On Ukraine, Donald Trump speaks loudly and carries a small stick

Timothy Snyder

The Globe and Mail

August 18, 2025

 

In the ancient world, people spoke of “Ultima Thule,” a mythical land in the extreme north, at the end of the Earth. By venturing north to Alaska to meet Russian President Vladimir Putin, U.S. President Donald Trump reached his own Ultima Thule, the Arctic endpoint of a foreign-policy dreamworld.

For Mr. Trump, foreign leaders can be dealt with like Americans: with fantastic promises and obnoxious bullying. But the fantasies do not function beyond America’s borders. The empty offer of a “beautiful” future does not move dictators who commit crimes to advance their own visions nor does it affect people who are defending their families from an invasion.

Mr. Putin has no reason to prefer Mr. Trump’s vision of a beautiful future to his own: a Ukraine with a puppet government, a population cowed by violence, patriots buried in mass graves and resources in Russian hands.

Like Mr. Trump’s fantasizing, his bullying also does not work abroad. To be sure, many Americans are afraid of Mr. Trump. He has purged his own political party, with threats of violence helping to keep Republicans in line. He is deploying the U.S. military as a police force, first in California and now in Washington.

But foreign enemies apprehend these intimidation tactics differently. The very moves that shock Americans delight America’s foes. In Moscow, deployments of soldiers inside the U.S. look like weakness.

Tough talk may resonate in America, where words are confused with action. But for Russian leaders, it covers a weak foreign policy. Mr. Trump has made extraordinary concessions to Russia in exchange for nothing at all. Russia has repaid him by continuing its war and mocking him on state-controlled television.

Even the choice of Alaska for the summit was a concession, and an odd one. Russians, including major figures in state media, routinely claim Alaska for Russia. Inviting people who claim your territory inside your main military base on that territory, to discuss a war of aggression they started without inviting anyone representing the country they invaded – well, that is just about as far as a foreign-policy fantasy can go. It is Ultima Thule.

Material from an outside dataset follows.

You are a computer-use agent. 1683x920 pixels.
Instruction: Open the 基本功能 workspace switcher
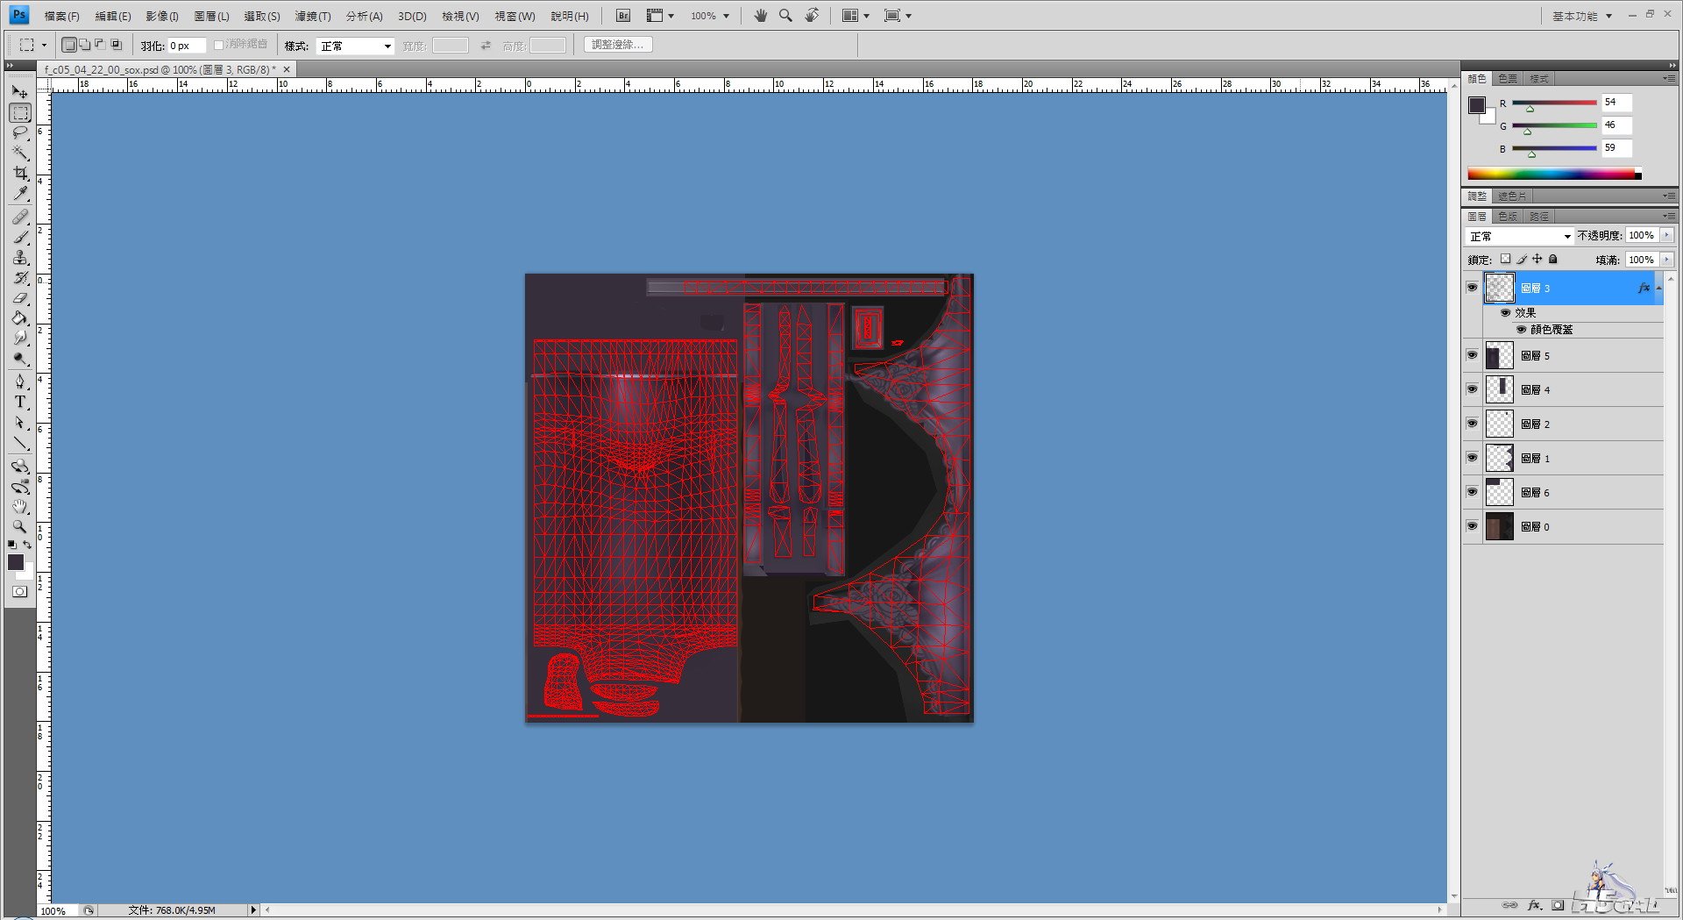1581,16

U.S. President Donald Trump says he’d back European security guarantees for Ukraine, though he stopped short of committing U.S. troops to the effort during talks with President Volodymyr Zelensky at the White House.

It was the very end because Mr. Trump had already conceded the more fundamental issues. He does not speak of justice for Russian war criminals or of the reparations Russia owes. He grants that Russia can determine Ukraine’s and America’s foreign policy on the crucial point of NATO membership. And he accepts that Russia’s invasions should lead not only to de facto but also de jure changes in sovereign control over territory.

Mr. Trump speaks loudly and carries a small stick. The notion that words alone can do the trick has led him to the position that Mr. Putin’s words matter, and so he had to go to Alaska for a “listening exercise.” Mr. Trump’s career has been full of listening to Mr. Putin, and then repeating what Mr. Putin says.

In Alaska, Mr. Trump faced a very simple question: Would Mr. Putin accept an unconditional ceasefire or not, as he had demanded? Mr. Putin has refused any such thing, and he did so again in Alaska. The Russians proposed an obviously ridiculous and provocative counter: Ukraine should now formally concede territory that Russia does not even occupy, lands on which Ukraine has built its defences. And then Russia can of course attack again, from a far better position.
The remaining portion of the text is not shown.